Firefox has already improved the internet more than, I think, any other browser could claim credit for and not just for its own users. It has raised the bar for browsers, making features like tabbing, following standards and extensibility popular. It’s amazing how much effect Firefox has had on other browsers and the way designers and developers create for the internet.
One of the best features of Firefox has to be its add-on engine. It effectively and quickly allows you to take your brand-new browser and mould it into doing whatever you like. For me this means I can debug web-pages, change CSS on the fly and see how things really look before committing changes. But there is one plug-in that really makes a tangible difference to my daily online life: Adblock Plus.
On its own, ABP allows you to block images and scripts with precision. Pure and simply, it allows you to block items off a page that are of no interest to you. That alone is powerful but it doesn’t change that much. You still see the same pages just without their adverts.

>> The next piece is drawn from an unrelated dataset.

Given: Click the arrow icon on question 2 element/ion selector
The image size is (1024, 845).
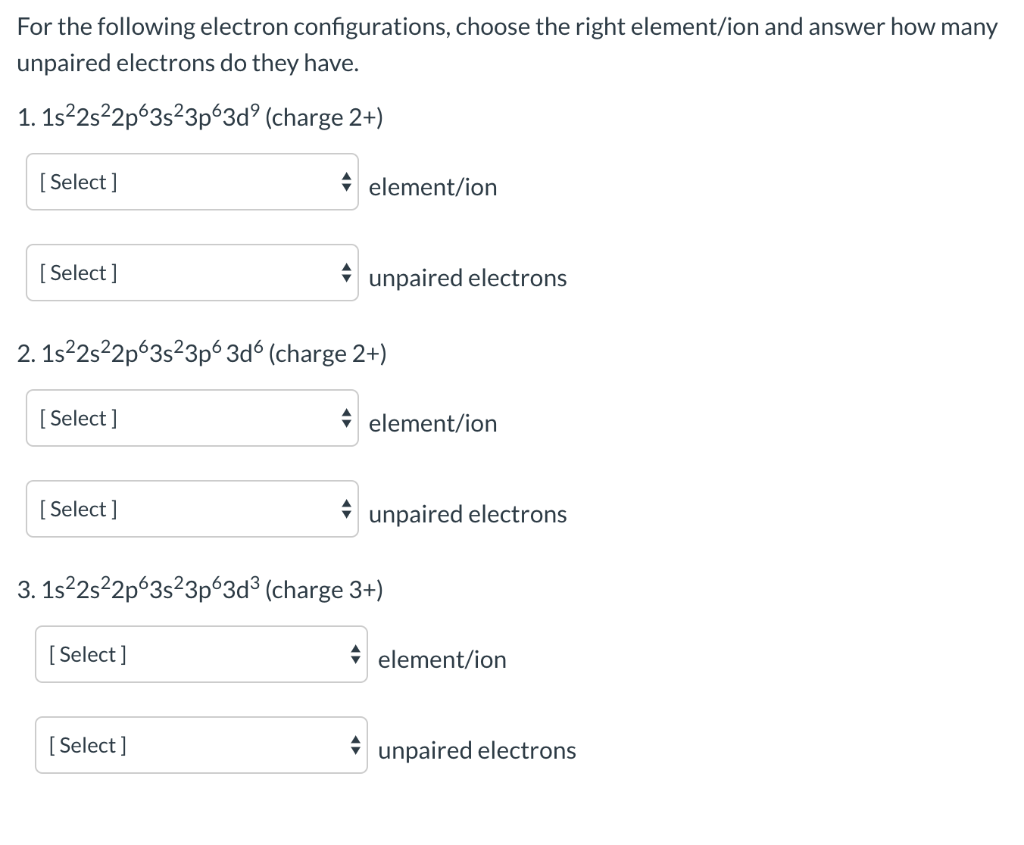Looking at the screenshot, I should point(346,418).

There are free subscription lists allowing you to take out the most popular adverts around the web including all the major advertising agencies ads and some of the more affluent publisher’s adverts too. But depending on how adverts are nested into a design, blocking them can break things. Advert blocking rules also don’t help against page elements that aren’t external adverts but are equally annoying.
But this plug-in has a plug-in: Adblock Plus: Element Hiding Helper. This allows you to target regions of the page using the powerful Document Object Model and CSS-selectors and hide them. What’s even better is that you don’t need to know anything about DOM or CSS to do it. It’s ultra-simple. Here’s a short demo:
The point I’m making is that nothing is safe from element hiding. You can target anything with as much precision as you like.
To me, this re-instils why Firefox is the best browser there is.